Знаменитое высказывание Мандельштама «Стихотворение живо внутренним слепком формы» являлось мыслью самого E.Л. Шифферса. «Внутренний слепок формы» определялся проделанной работой души, которую E.Л. и вручает читателю. Поскольку работа души осуществлена, и это автор знает точно, для него бессмысленно и невозможно кокетство с читателем, игривые просьбы к нему о снисходительности. Автор всегда счастливее читателя. У него работа уже получилась, она ему удалась, личное продвижение состоялось. Другое дело, что читатель может быть благодарным или неблагодарным. Если проделанная автором работа вызовет аналогичное по направленности усилие у читателя, то воспринимающий сможет вернуть автору, хотя бы частично, затраченную огромную энергию, предъявив результаты собственного внутреннего продвижения.
Работа души Евгения Львовича определялась продвижением в самопознании, где человеку открывалась правда о нем самом, о сознании, о его подключенности к родовой памяти, о личности, об обращенности к Богу. В данном романе, во всех его частях, самопознание осуществляется по многим направлениям. Если для кого-то самопознание является важным и у него есть опыт подобной работы, роман читается. Если работа самопознания человеку чужда, роман не читается, читатель не может войти в его пространство, не может начать в нем двигаться.
Один человек, обладающий даром духовного восприятия, читая разные тексты Е.Л. Шифферса, сказал, что, по его впечатлению, автор пишет огненными буквами, его тексты выжигаются горящей вязью. Но огненные горящие буквы — это и есть стиль самопознания, при котором сознанию человека удается найти поддержку Духа, выйти за некоторую складчатую границу устоявшегося самовосприятия. Собственно, к этому Богообщению и стремится Е.Л. на страницах своего романа. Опыт, достигнутый автором при его написании, стал затем основой многоплановой программы, этапы реализации которой могут быть восстановлены по религиозно-философским произведениям Шифферса. Но основной метод движения в романе уже представлен целиком. Этот метод работы Е.Л. заключается в опыте самопознания на основе Богообщения. Но опыт Богообщения и самопознания может быть только безыскусным, какими бы утонченными ни были различные переживания, выделяемые в сознании. Поскольку в этом направлении движения сознание должно однажды замолчать и погрузиться в Великую Тишину. И если опыт здесь возникает и приобретается, то он может быть только простым и зримым, основанным на погружении сердца в тишину. Автор, получая такой опыт, начинает нечто понимать и знать. И это страшное, глубинное знание мы ощущаем в языке автора романа.

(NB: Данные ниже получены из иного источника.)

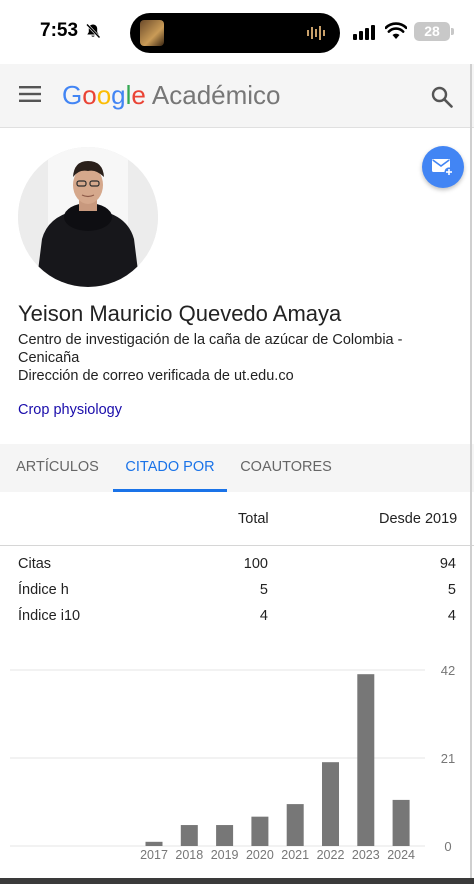  I want to click on tab-articles: ARTÍCULOS, so click(58, 468).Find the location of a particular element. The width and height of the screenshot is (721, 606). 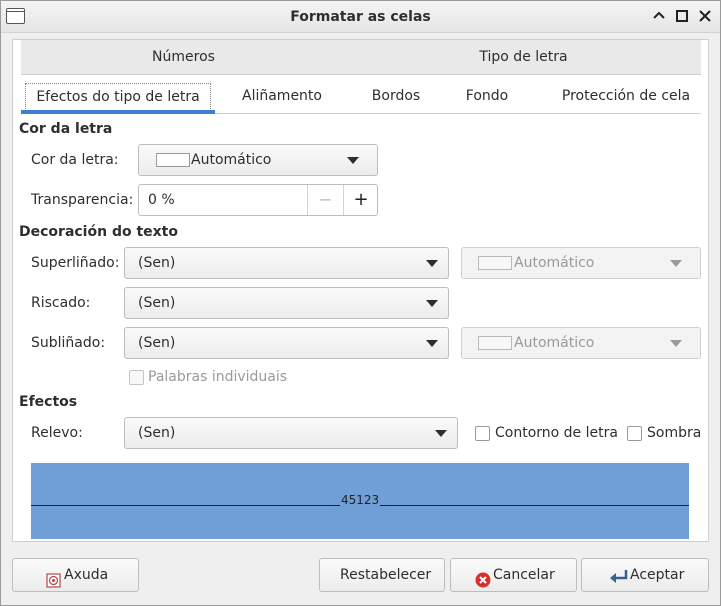

cancel-button: Cancelar is located at coordinates (514, 575). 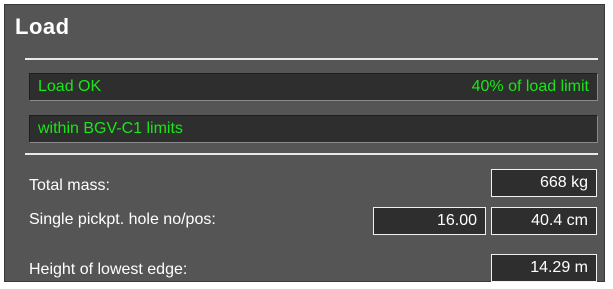 I want to click on limits-status-row: within BGV-C1 limits, so click(x=314, y=129).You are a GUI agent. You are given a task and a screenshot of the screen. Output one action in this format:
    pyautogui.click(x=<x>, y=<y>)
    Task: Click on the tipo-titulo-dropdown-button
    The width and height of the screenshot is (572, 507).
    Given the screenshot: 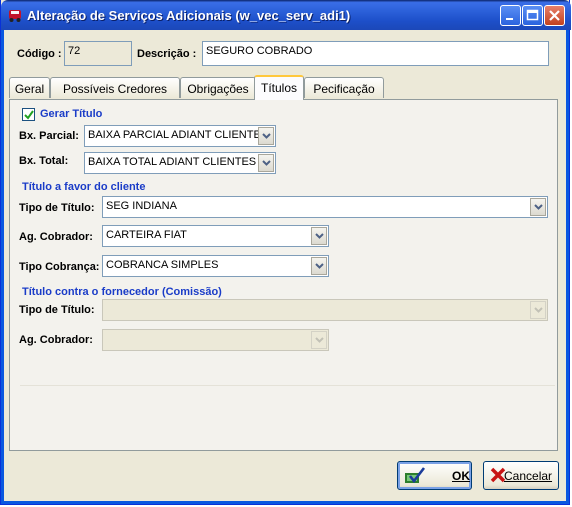 What is the action you would take?
    pyautogui.click(x=538, y=207)
    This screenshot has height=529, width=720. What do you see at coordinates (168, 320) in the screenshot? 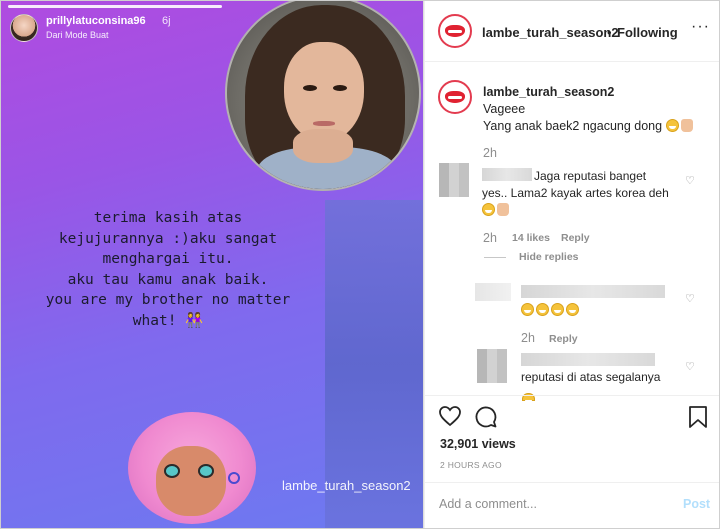
I see `story-line: what! 👭` at bounding box center [168, 320].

Это — особенный, воздушный, терпкий язык, пьянящий сознание читателя. Ему начинает казаться, что именно на этом языке можно заговорить со змеями и морскими гадами, осуществляющими свой «подводный ход»; с животными, пришедшими раньше человека на планету; с деревьями; с движущейся подземлей застывшей и «остановившейся» магмой камней и минералов; со светом звезд, сообщающим нам о границах бесконечной Вселенной (например: «…и надо будет Мне, малышу Иисусу, прийти и принять эту смерть, как жизнь, и рассказать человекам о том, что Я вижу сейчас во сне звезд, НЕДВИЖНЫХ звезд, никуда не идущих, стоящих над моей задранной головою НЕДВИЖНО, и не знаю Я, живы ли они или мертвы уже, и это лишь свет их идет так долго своей ПРЯМОЙ дорогой, свет их, который Мне светит видеть, что Я умею и чего бегу»); с определенными местами на земле (памятью этих мест); с ушедшими душами. Работая с языком, ничего придумать нельзя, можно лишь воспородить, открыть, произвести в мир.

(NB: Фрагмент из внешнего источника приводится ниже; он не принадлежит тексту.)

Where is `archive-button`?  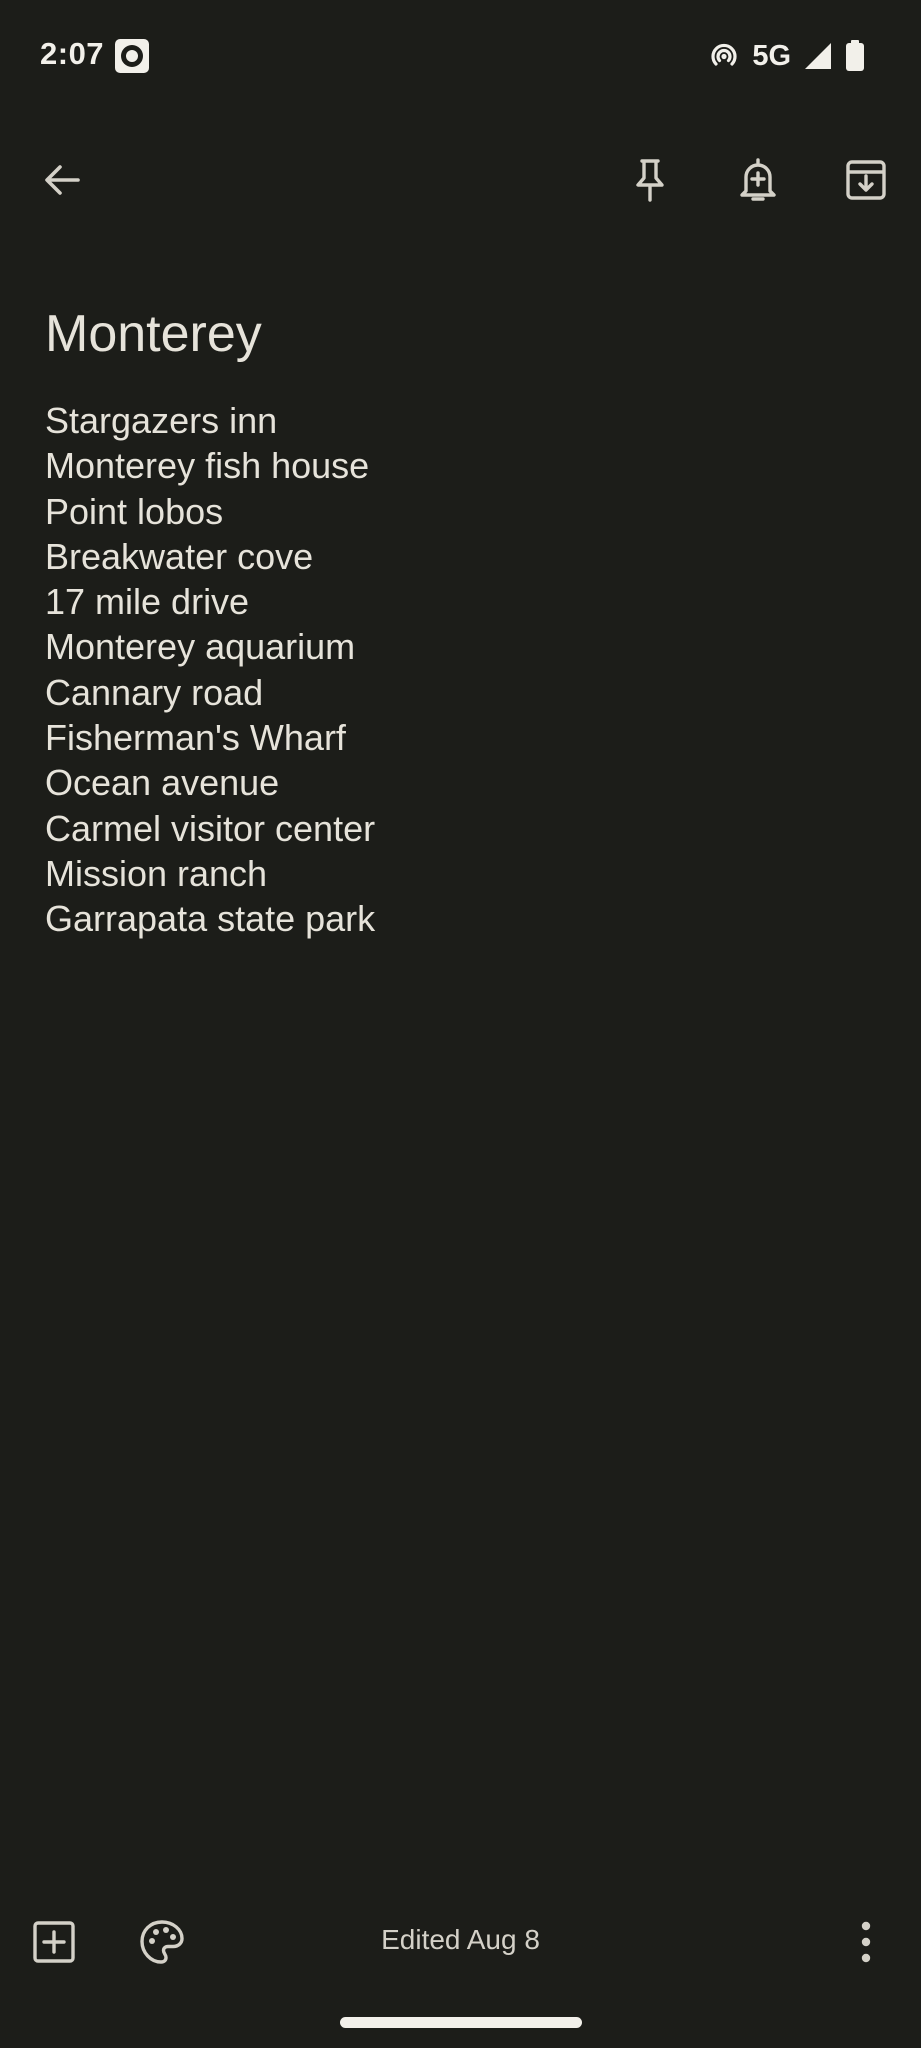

Каждая из сущностей процесса становления Жизни-Космоса-Троицы, которая безошибочно может быть опознана внутри языка, внемлет и отзывается энергии этой речи. Но подобное оказывается возможным, если в самом языке переплавляются стихии: водная стихия сознания, огненная стихия соприсутствия Духа, воздушная стихия звучащей речи, алмазно-минеральная стихия телесности сердца, на престоле которого восседает душа. Душа для нас в этом контексте — это сознание, которое может существовать и двигаться вне тела, но содержащее в себе память о кристалле тела. Говорить на подобном языке можно, если сознание автора выходит за язык и прекращает, преодолевает писательство как основной тип деятельности, создающий все новые и новые формы выражения. Следовательно, эстетика писателя E.Л. Шифферса — это эстетика преодоления писательства и выход в Вечную Великую Тишину и в созерцание Нетварного Света. И сам этот выход содержит в себе Знание, которым владеет E.Л. Шифферс, о происхождении Мыслеобраза и Языка.